The girls had only one problem, as always. Who should they be? Prus – let’s learn narrative philosophy from him – stands squarely on Wokulski’s side. As Henryk Markiewicz wrote in the sixties, Prus achieves his results by dividing the novel’s space between the characters, by using various shades of speech; he doesn’t even have to spell out for us who is clever and who is not. Will we succumb to the novel? Or perhaps it, and the whole maelstrom of interpretation, has some weaker point, a potential little fissure, through which we will glimpse something that tips the scales? In high school we tipped towards Izabela who, in our opinion, had the right not to want the merchant. The students thought she had even more right not to want, and there was no lack of anti-Semites in the haberdashery business. Gender and race, Polish history as a version of post-colonialism – let’s bear in mind that there are no Russians in this city. Another portion of interpretation fell into the academic cauldron. But we also had the promise of such titles as Mój pozytywizm (My Positivism) by Jan Tomkowski. If it’s “mine,” can we return to the shiver caused by the touch of red hands on white skin?
But perhaps each independently gouged fissure appears where the fabric allows it? Perhaps it’s not about dilettantes bursting into the study of the scientist who examines the structures of the world through the novel? Perhaps it’s not only about changes, about the democratisation of reception, about (ab)using texts?

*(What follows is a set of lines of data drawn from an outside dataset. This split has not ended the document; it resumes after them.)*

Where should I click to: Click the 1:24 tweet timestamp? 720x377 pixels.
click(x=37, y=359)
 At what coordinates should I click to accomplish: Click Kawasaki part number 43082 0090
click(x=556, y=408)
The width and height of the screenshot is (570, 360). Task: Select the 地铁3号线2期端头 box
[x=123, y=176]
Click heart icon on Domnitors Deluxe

In accordance with the rule of the realist novel, The Doll contains all those possibilities, and we still draw on them. Love, marriage, contract. The question of being a woman in a heteropatriarchal system, and whether she has the right to break up. Wokulski’s desire as a purchase – because he knows no other way. Izabela’s refusal. This topic has not been processed yet, we find thousands of variants and copies of it in mass culture. The fact that Prus has placed those dilemmas against the background of his era doesn’t mean that they are no longer interesting today. I only hope that in classrooms the conversation does not end with the right to refusal; that it is accompanied by a reconstruction of the intricate work that Prus wrought.

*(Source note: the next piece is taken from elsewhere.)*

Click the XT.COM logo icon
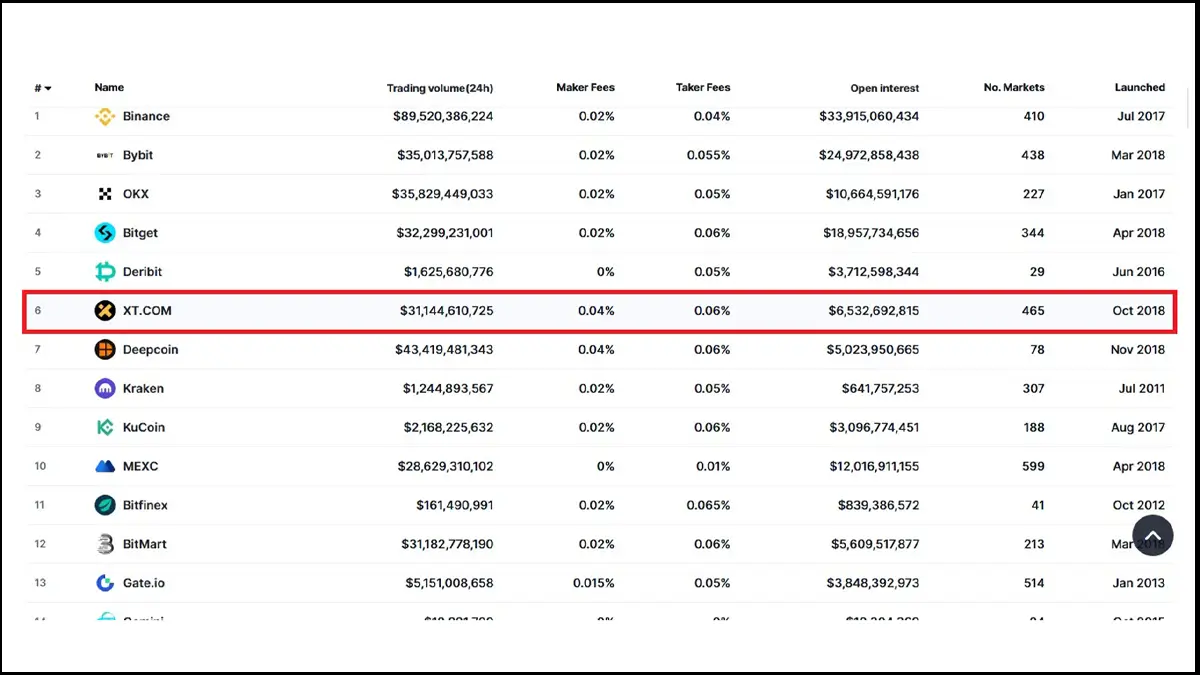This screenshot has height=675, width=1200. [105, 311]
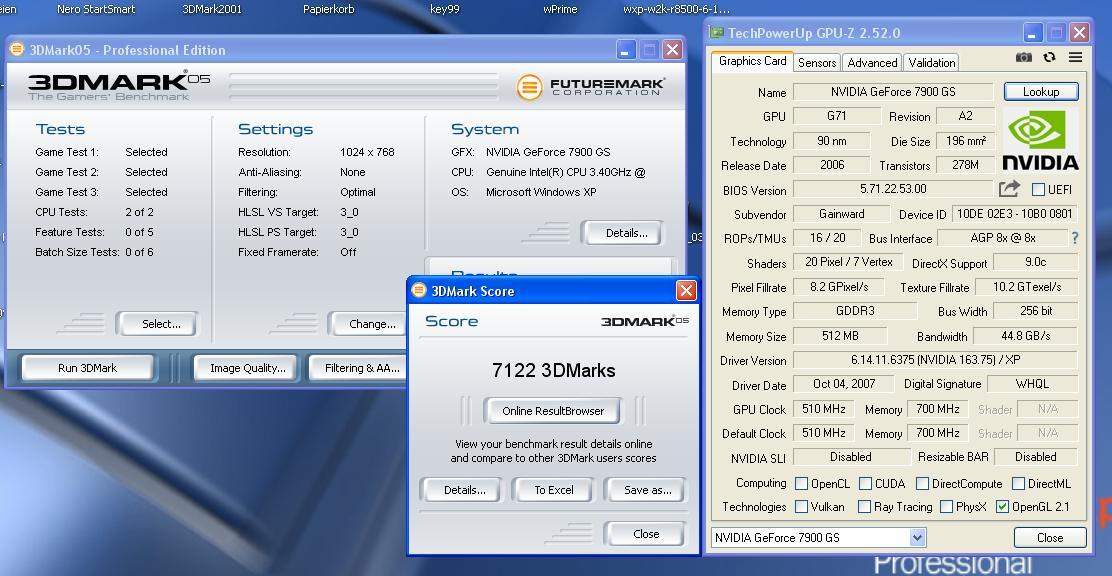This screenshot has height=576, width=1112.
Task: Click the Futuremark Corporation logo
Action: click(x=589, y=87)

I think that for writers ,Wokulski remains an example of a hero and that of the fact that literature needs a hero. One can learn from Prus how to construct a narrative wholly focused on a character. Naturally, I leave aside all – slightly outdated – recommendations in terms of narrative construction, let’s focus only on the notion of the “hero.” And “heroine,” with full awareness of Prus’s biased attitude to her. The Doll is also, of course, a lesson in how to write a diagnostic novel – in every meaning of the word. Furthermore, The Doll teaches us humility towards the art of observation and attention to detail.
If I have realism tempts me, it is the temptation of The Doll. If I feel astonishment about the timelessness of questions about the contracts of love and the power of sensuality, it is The Doll that causes it. The first grown-up, remembered, revisited and betrayed book.